基于上面的原因,我依然希望在鉴权语境下,用身份这个词,来指代 k8s 的 User 的描述。
1.2.5 RBAC 的劣势:略显死板的规则
RBAC 的优势是简单、直接,定义好 role 和 binding,就可以进行最基本的权限控制了。
但是遗憾的是,在现实生活很多场景中,单纯的 RBAC 是满足不了需求的。假设学校引入了一套权限管理系统,有条规则:每晚 10 点之后,学生不允许出校门。显然,简单的 RBAC 无法处理这样的场景。
解决方案是 context-aware authorization,例如 ABAC。每一次的鉴权可以携带一个 context,定义一些额外信息,比如时间、地点等等。而 ABAC 的定义中,attribute 本身就可携带额外的条件信息。
比较遗憾的是,k8s 对 ABAC 的支持还不太够,使用 ABAC 鉴权中,其策略的定义仍然和 RBAC 可以无缝的转换,并不能真正发挥 ABAC 的优势。

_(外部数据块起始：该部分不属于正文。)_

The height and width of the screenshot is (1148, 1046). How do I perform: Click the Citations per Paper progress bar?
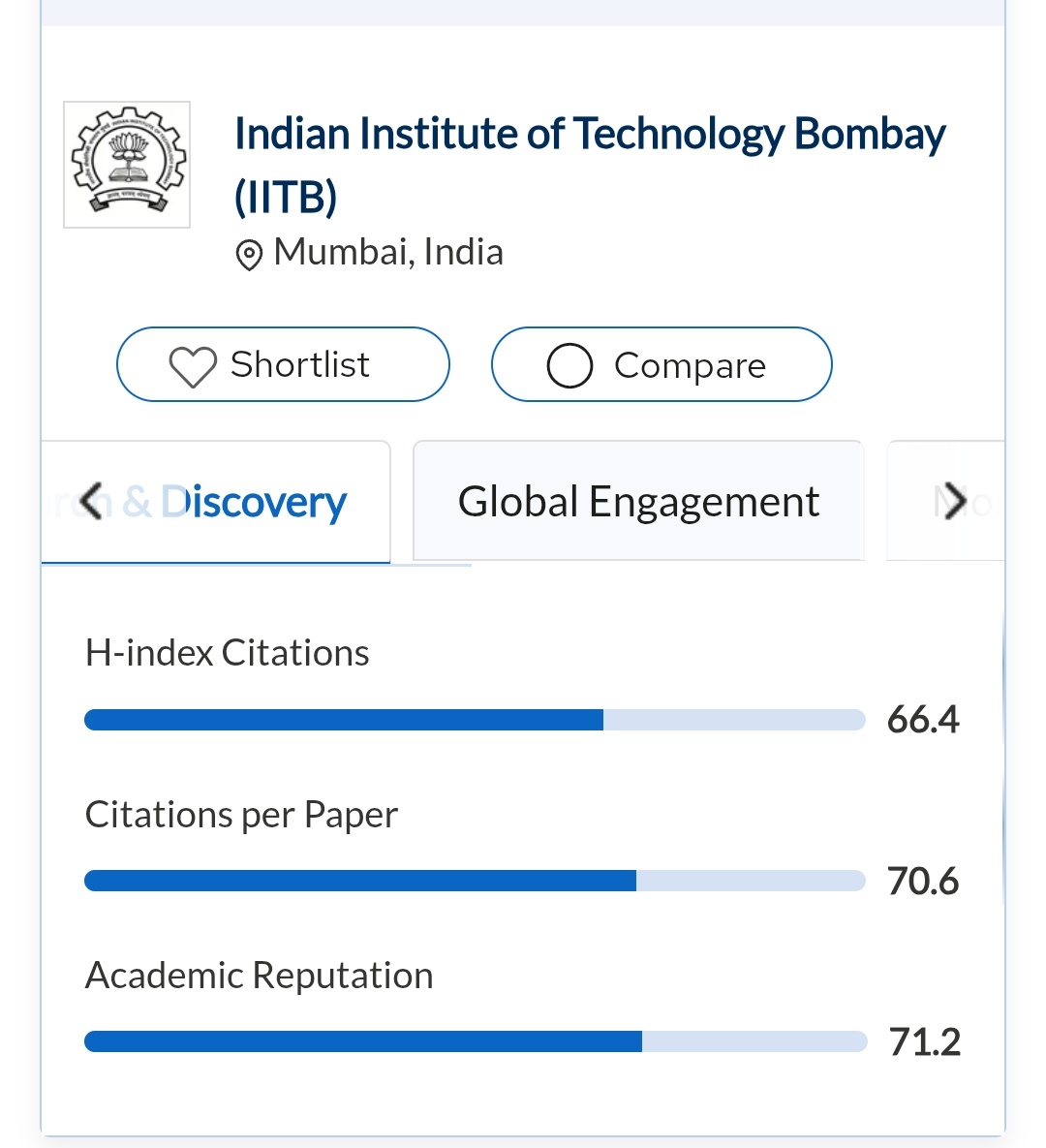475,881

1.2.6 可拓展性的源泉:authn/authz/admission webhook
k8s 支持自定义的认证、鉴权策略,并把他们都做了比较好的模块化:
- 认证:可采用 Webhook 令牌身份认证实现自定义的认证逻辑
- 鉴权:同样可采用 Webhook 模式
- 动态准入策略:可使用 Dynamic Admission Control,比如 admission webhook,实现完全自定义的准入策略
基本上 k8s 就是用 webhook 的形式来做这些事情,定义好接口,大家去做实现就好了。如果要启用 webhook,有两个注意点需要读者关注:
- 如果存在 webhook,不管是认证还是鉴权,k8s 都会并发进行 webhook 的访问,只要内置和 webhook 任何一方通过,该请求均通过
- 注意流量的控制,毕竟每个请求都要走一遍 webhook
1.2.7 k8s authn & authz 的总结
从各个基础的名词的定义出发,这篇小文章零零碎碎涉及到了很多的小点,要理清它们之间的细微差别,也是个晦涩、枯燥的事情。

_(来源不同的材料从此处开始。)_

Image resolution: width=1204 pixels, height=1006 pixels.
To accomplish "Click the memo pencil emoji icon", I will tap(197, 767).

之后梳理了在 k8s 里认证与鉴权是如何做的,整理了它们的模式与特点,包括它不管理用户账号,但管理 service account、支持用户伪装、使用 RBAC 进行鉴权、可拓展强……通过对这些模式的一些解读,我们其实大概能知道 k8s 在认证和鉴权上的优劣势。
当然,很多点由于没直接讲 rancher,讲了个半吊子。所以下一篇就会从 rancher 入手,从这些优劣势出发,就能感受到 rancher 的设计补足了哪些能力,为什么要这样设计,也就能对 rancher 有更深刻的理解。